Collected data »

......

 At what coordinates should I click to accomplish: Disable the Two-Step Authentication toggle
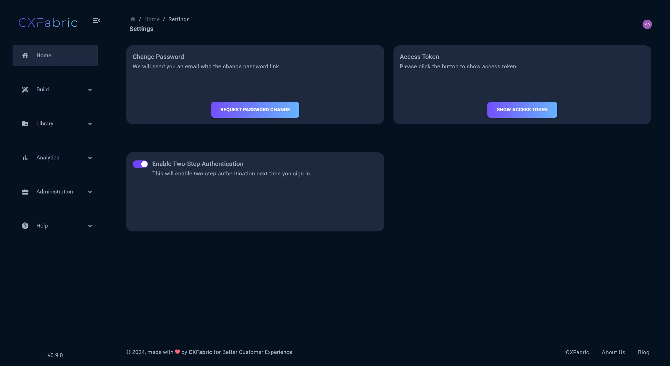(140, 164)
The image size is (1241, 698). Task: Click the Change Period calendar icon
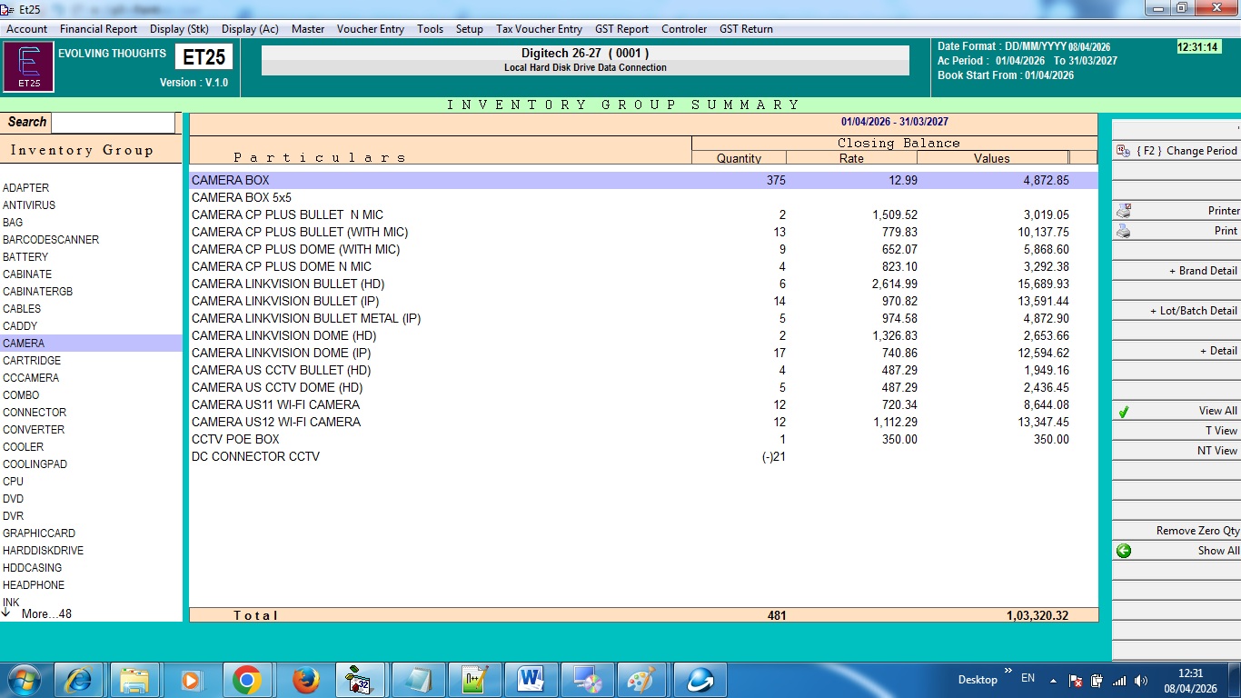1123,151
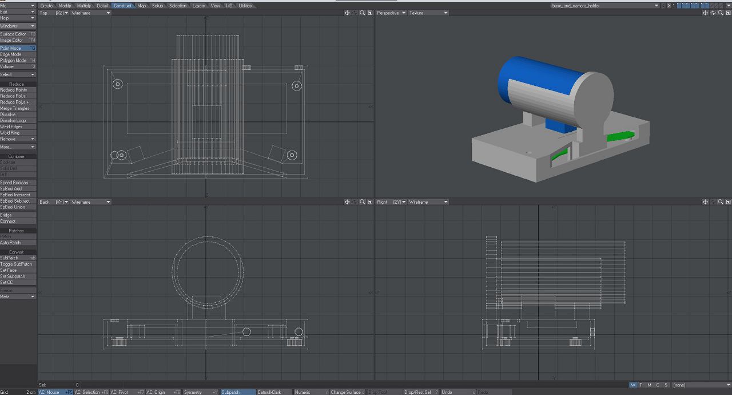Click the pan icon in Top viewport
Image resolution: width=732 pixels, height=395 pixels.
pos(347,13)
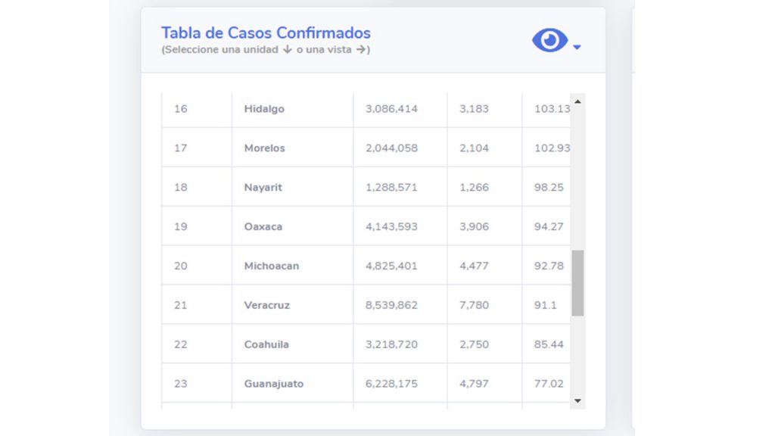Choose the Coahuila unit
The image size is (775, 436).
tap(266, 344)
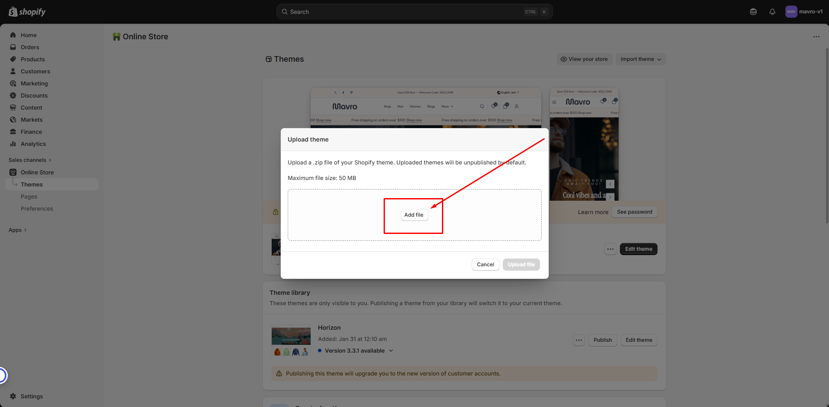Go to Products in sidebar
Screen dimensions: 829x407
click(x=33, y=59)
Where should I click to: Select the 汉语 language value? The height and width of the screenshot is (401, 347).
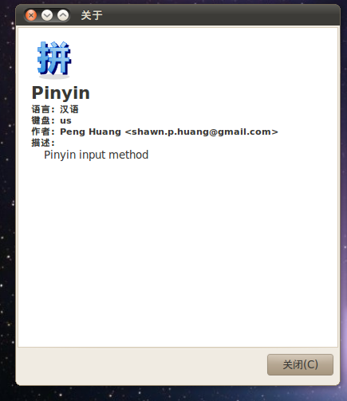point(69,109)
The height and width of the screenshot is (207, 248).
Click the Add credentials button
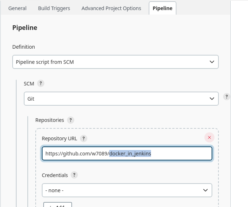(x=58, y=205)
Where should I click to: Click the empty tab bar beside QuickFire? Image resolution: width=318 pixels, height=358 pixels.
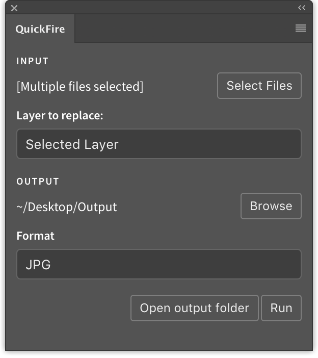tap(182, 29)
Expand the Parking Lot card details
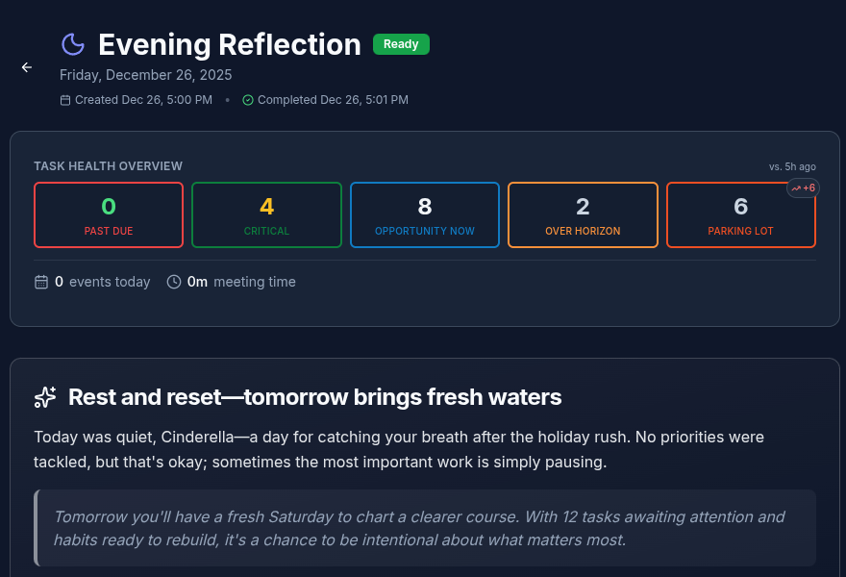The height and width of the screenshot is (577, 846). pyautogui.click(x=740, y=214)
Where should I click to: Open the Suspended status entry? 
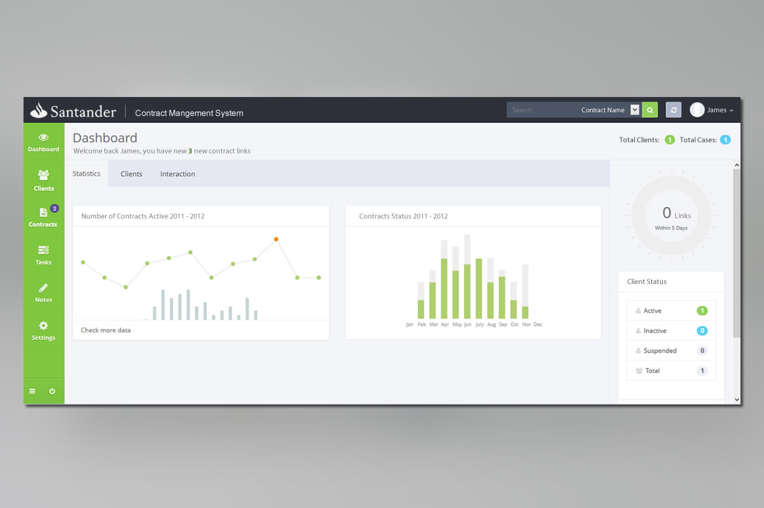671,350
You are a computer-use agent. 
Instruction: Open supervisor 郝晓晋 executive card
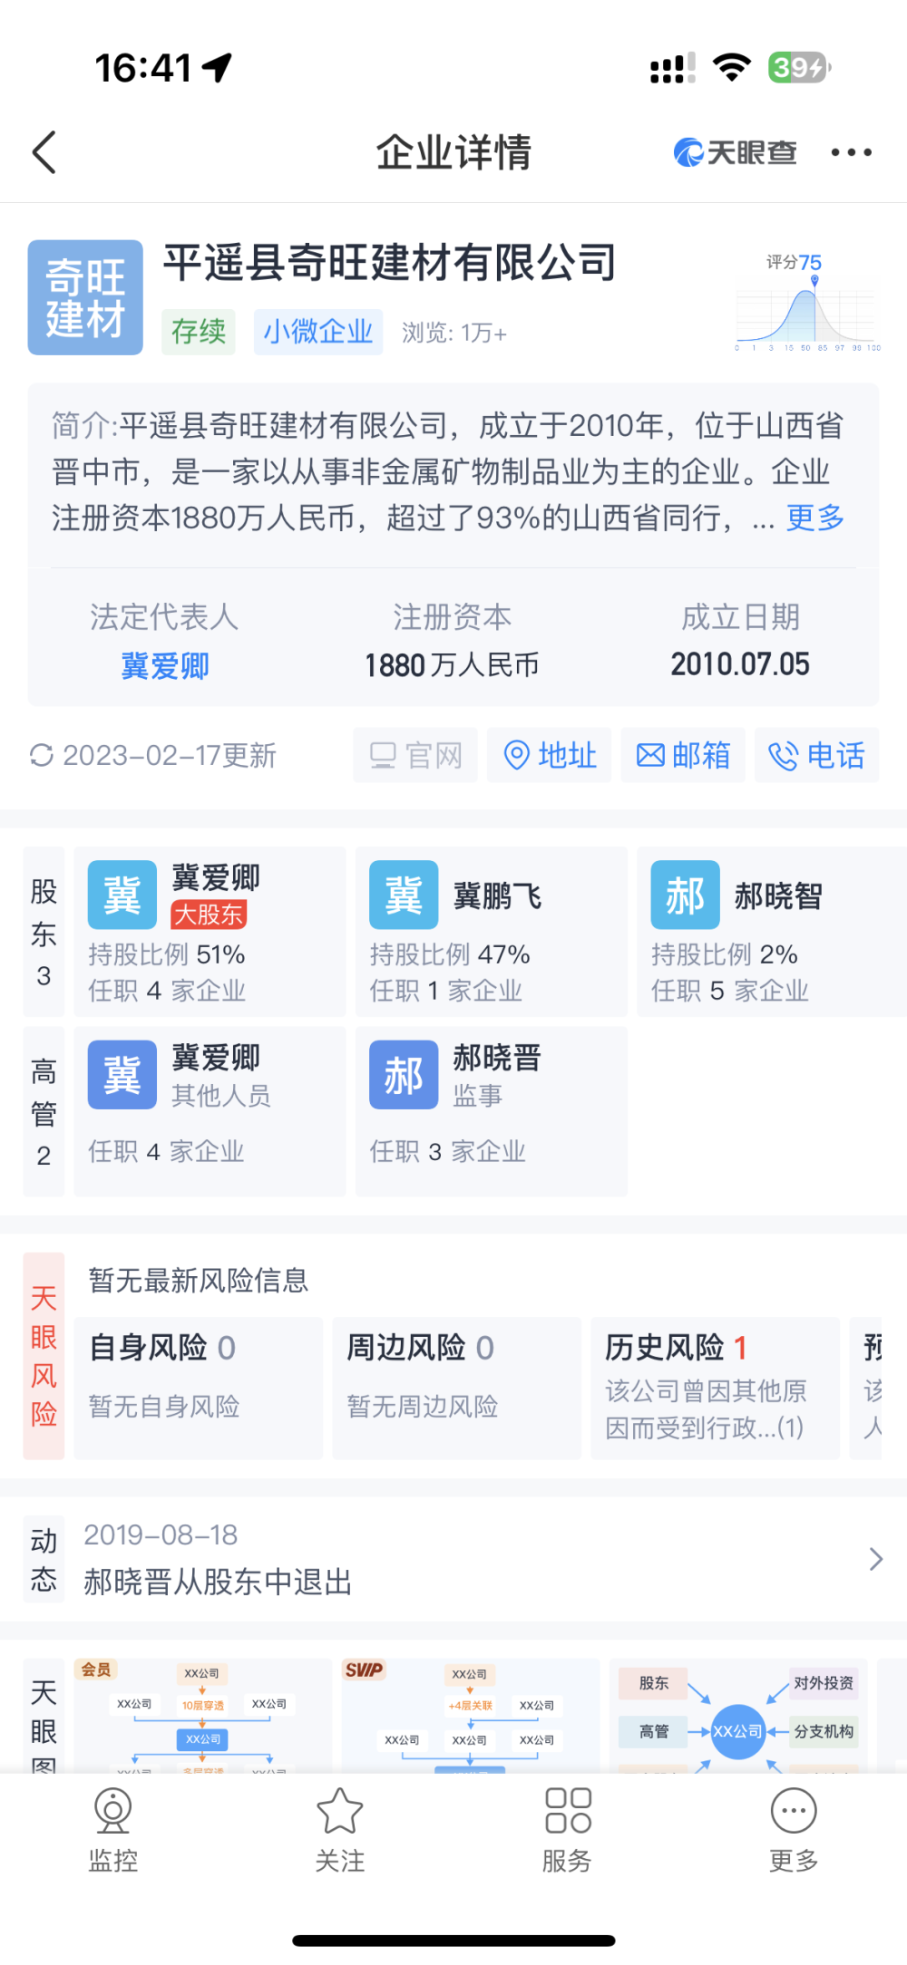click(491, 1110)
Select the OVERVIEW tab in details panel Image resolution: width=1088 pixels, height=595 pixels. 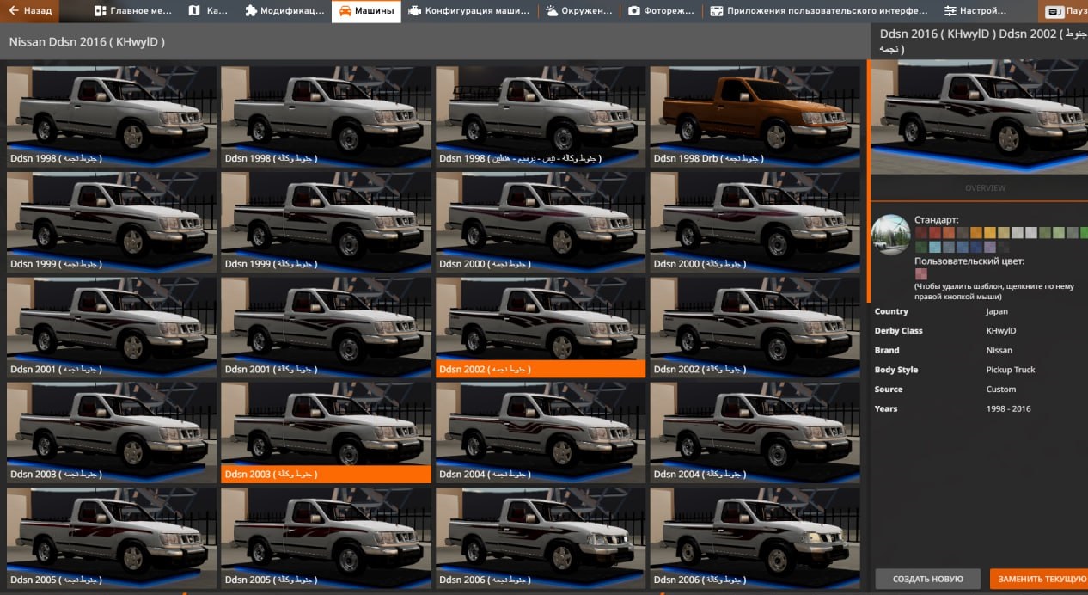[x=985, y=188]
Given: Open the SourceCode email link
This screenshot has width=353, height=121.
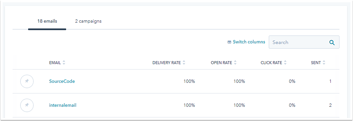Looking at the screenshot, I should (x=62, y=81).
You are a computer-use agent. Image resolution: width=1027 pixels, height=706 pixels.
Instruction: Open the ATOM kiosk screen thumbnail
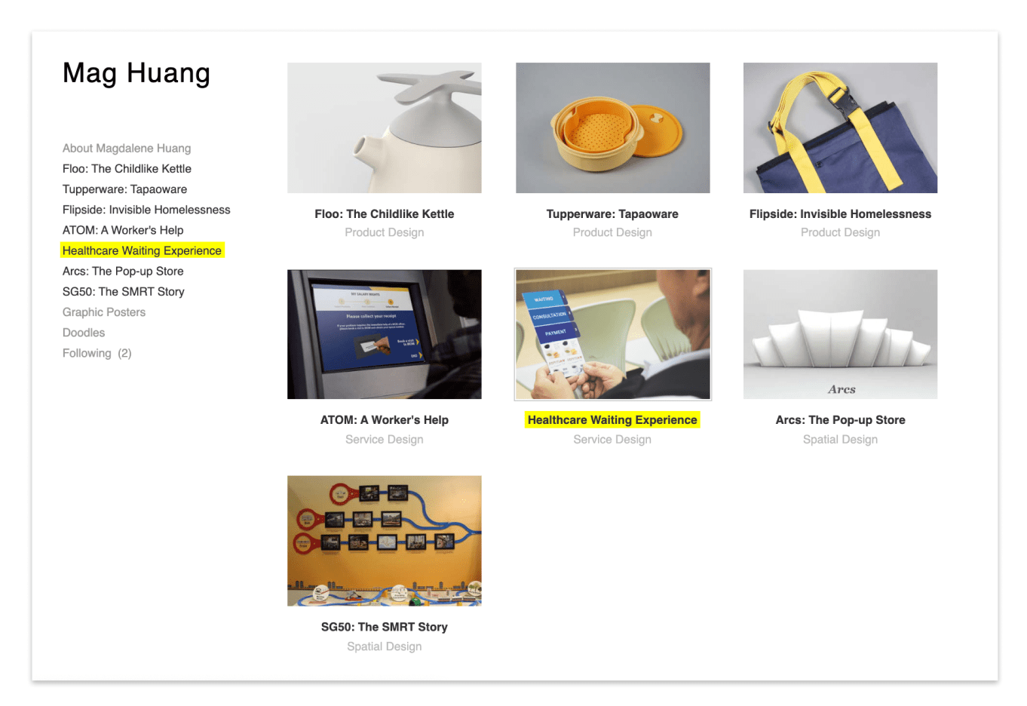384,334
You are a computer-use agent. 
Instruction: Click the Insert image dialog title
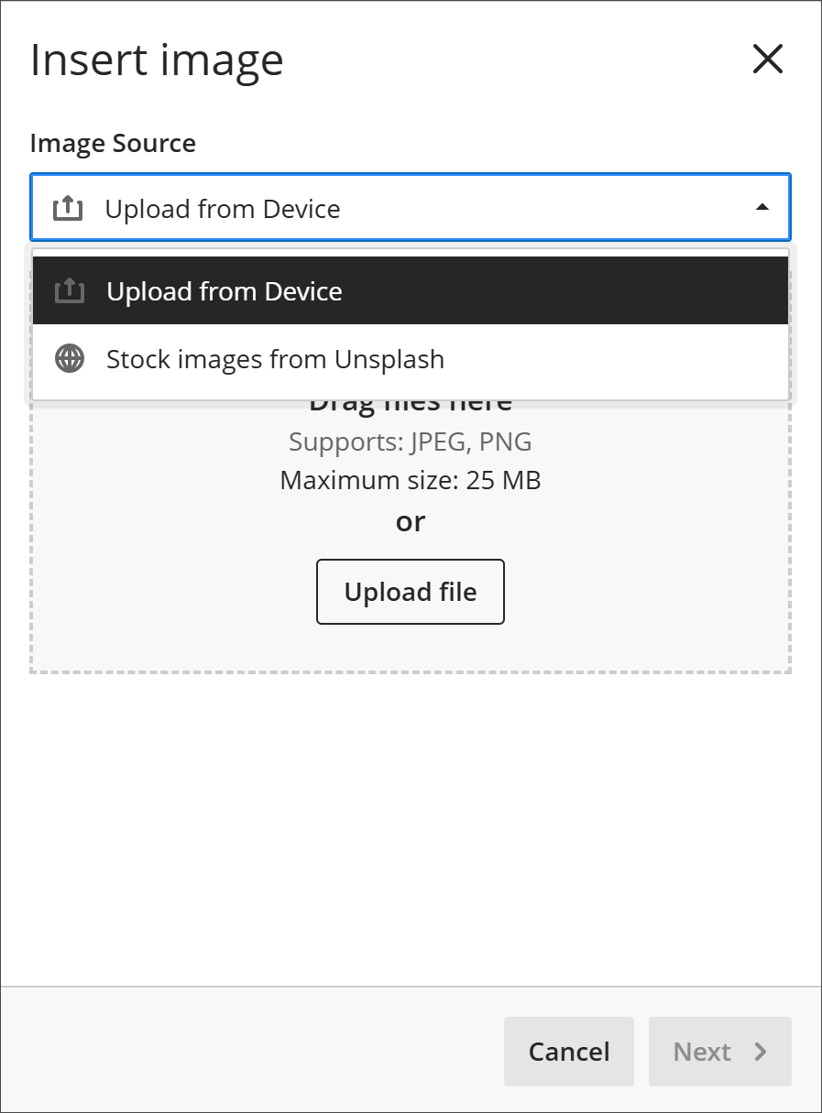click(x=157, y=59)
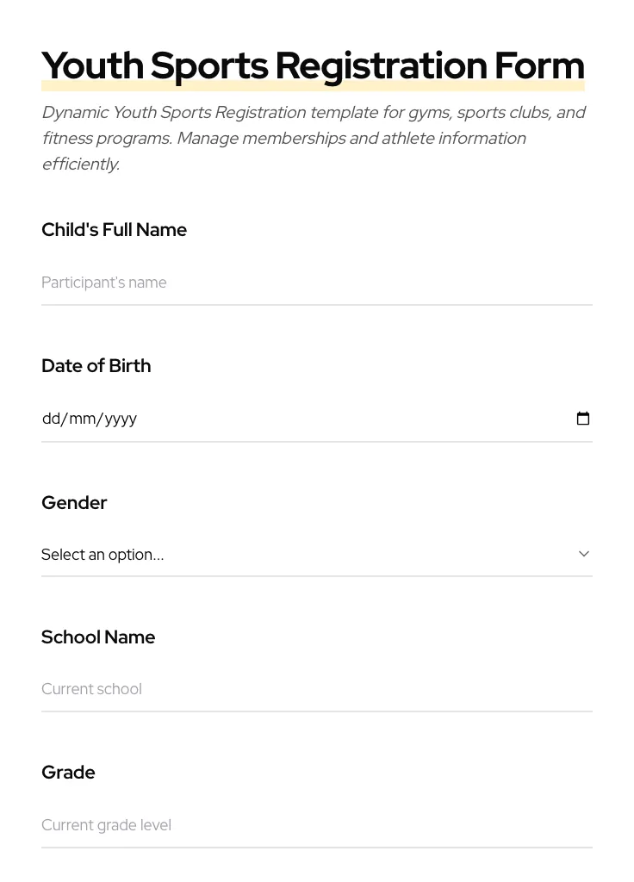Image resolution: width=634 pixels, height=882 pixels.
Task: Click the 'Child's Full Name' label
Action: point(114,230)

......

Only the lines from the one that contains "You are a computer-use agent. Image" to the end of the records, inclusive, are to be quoted exactly, with pictures excluded.

Answer to this exercise »
You are a computer-use agent. Image resolution: width=1027 pixels, height=706 pixels.
Instruction: Open the ATOM kiosk screen thumbnail
384,334
You are a computer-use agent. 
Instruction: Click the Insert image dialog title
click(x=157, y=59)
Image resolution: width=634 pixels, height=882 pixels.
Task: Click the 'Child's Full Name' label
Action: point(114,230)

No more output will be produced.